*Exercise prompt:* When you reach the line that contains "Task: Click the '405" in the entries below, begin returning lines exactly as written and continue through the last one.

*Records for the task:*
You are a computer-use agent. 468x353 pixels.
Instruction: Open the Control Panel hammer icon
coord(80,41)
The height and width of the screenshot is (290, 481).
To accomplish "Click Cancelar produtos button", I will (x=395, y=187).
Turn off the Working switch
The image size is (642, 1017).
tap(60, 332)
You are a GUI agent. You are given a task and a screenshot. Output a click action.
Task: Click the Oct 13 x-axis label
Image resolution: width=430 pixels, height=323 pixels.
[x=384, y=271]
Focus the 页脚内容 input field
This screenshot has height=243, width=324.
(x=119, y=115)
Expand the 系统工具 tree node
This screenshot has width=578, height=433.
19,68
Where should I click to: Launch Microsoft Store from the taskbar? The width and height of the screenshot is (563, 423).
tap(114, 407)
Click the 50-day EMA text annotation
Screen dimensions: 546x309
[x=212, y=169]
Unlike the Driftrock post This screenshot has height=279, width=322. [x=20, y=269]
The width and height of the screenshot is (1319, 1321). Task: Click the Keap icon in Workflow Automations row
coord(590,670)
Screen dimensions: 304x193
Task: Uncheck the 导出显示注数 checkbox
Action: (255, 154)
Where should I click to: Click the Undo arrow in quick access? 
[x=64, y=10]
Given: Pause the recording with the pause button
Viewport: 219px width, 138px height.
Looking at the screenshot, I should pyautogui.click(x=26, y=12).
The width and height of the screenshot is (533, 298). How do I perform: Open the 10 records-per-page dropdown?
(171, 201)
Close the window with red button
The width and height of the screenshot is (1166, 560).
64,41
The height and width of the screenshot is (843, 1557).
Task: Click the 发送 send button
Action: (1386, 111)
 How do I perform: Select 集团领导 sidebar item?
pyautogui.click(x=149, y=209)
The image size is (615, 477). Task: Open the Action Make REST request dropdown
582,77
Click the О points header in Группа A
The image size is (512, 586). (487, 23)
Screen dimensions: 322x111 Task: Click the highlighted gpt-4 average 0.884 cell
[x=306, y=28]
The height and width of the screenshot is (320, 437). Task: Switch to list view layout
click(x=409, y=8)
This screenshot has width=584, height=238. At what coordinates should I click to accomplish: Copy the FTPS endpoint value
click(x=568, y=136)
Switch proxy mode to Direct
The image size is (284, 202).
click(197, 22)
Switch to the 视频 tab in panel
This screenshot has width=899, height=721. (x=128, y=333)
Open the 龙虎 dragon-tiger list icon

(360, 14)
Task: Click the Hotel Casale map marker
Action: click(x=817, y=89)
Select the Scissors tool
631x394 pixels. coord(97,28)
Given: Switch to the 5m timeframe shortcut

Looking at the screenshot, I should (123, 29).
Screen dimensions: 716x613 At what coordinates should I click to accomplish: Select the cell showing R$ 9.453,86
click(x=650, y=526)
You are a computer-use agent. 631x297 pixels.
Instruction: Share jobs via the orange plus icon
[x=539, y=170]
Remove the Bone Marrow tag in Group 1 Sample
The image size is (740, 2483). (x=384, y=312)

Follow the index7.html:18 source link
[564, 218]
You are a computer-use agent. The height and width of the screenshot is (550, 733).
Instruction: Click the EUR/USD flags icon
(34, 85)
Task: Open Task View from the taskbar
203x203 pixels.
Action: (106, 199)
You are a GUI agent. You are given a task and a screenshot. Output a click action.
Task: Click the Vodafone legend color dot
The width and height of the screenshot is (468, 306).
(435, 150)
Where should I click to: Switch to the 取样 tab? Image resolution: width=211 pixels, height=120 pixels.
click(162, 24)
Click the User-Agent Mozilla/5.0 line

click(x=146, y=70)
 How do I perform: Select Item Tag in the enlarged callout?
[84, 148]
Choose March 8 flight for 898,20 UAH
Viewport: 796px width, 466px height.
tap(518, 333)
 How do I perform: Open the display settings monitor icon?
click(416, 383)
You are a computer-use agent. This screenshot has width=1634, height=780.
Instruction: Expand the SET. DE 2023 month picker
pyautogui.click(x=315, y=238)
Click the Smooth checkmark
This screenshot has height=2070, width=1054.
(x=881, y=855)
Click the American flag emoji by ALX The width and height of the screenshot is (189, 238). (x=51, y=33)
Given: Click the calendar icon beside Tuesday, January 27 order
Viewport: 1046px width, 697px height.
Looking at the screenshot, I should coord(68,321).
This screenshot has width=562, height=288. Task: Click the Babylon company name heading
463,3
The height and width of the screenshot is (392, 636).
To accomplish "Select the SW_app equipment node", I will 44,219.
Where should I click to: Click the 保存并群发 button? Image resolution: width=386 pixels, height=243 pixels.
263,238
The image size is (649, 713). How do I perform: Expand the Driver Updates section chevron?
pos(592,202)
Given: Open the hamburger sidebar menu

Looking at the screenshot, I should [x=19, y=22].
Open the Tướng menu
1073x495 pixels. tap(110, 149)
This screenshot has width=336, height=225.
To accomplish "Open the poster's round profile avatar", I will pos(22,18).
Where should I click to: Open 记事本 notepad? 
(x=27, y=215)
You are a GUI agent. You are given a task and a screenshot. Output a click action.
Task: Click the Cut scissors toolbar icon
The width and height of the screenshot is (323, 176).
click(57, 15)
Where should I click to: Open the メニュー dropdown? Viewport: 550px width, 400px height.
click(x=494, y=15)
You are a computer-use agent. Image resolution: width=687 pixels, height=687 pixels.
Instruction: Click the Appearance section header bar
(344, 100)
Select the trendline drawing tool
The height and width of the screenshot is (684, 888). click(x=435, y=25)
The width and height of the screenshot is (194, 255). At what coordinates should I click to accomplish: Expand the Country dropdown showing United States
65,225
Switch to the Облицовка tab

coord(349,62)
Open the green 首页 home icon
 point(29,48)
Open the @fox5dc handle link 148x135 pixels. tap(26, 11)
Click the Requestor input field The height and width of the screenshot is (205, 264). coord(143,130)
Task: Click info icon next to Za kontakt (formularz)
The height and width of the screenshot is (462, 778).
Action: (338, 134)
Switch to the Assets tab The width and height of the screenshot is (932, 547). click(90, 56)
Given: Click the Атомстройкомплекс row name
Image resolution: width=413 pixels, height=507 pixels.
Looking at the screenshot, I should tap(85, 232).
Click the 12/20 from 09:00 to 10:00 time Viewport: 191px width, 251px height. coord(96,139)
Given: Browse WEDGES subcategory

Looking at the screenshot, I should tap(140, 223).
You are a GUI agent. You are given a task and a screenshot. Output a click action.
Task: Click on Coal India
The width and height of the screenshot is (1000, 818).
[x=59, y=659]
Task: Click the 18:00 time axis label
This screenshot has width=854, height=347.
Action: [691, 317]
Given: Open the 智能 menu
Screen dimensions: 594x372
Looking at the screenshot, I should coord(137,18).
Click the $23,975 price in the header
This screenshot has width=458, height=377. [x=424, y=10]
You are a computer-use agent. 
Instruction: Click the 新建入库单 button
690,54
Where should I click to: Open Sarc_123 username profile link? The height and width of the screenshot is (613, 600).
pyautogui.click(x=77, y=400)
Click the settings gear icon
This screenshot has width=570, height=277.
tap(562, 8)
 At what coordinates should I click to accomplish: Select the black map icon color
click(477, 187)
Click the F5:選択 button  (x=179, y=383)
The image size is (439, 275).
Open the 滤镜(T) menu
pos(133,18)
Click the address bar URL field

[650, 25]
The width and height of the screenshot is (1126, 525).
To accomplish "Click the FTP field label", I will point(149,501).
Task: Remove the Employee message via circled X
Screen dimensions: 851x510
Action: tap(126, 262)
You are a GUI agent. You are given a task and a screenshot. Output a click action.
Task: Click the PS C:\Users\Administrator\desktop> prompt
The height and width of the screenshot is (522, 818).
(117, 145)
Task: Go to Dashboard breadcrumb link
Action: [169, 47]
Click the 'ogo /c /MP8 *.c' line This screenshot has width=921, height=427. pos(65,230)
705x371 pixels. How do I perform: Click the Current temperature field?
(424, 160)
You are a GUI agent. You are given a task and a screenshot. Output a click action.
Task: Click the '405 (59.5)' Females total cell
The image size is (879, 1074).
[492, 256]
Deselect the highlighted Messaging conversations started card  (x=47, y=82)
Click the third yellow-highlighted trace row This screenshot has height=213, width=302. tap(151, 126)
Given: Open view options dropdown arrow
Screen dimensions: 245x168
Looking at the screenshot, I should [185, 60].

*Exercise output:*
Task: Click the '405 (59.5)' Females total cell
The image size is (879, 1074).
[492, 256]
Deselect the highlighted Messaging conversations started card  (x=47, y=82)
Click the third yellow-highlighted trace row This screenshot has height=213, width=302. tap(151, 126)
Given: Open view options dropdown arrow
Screen dimensions: 245x168
Looking at the screenshot, I should [185, 60].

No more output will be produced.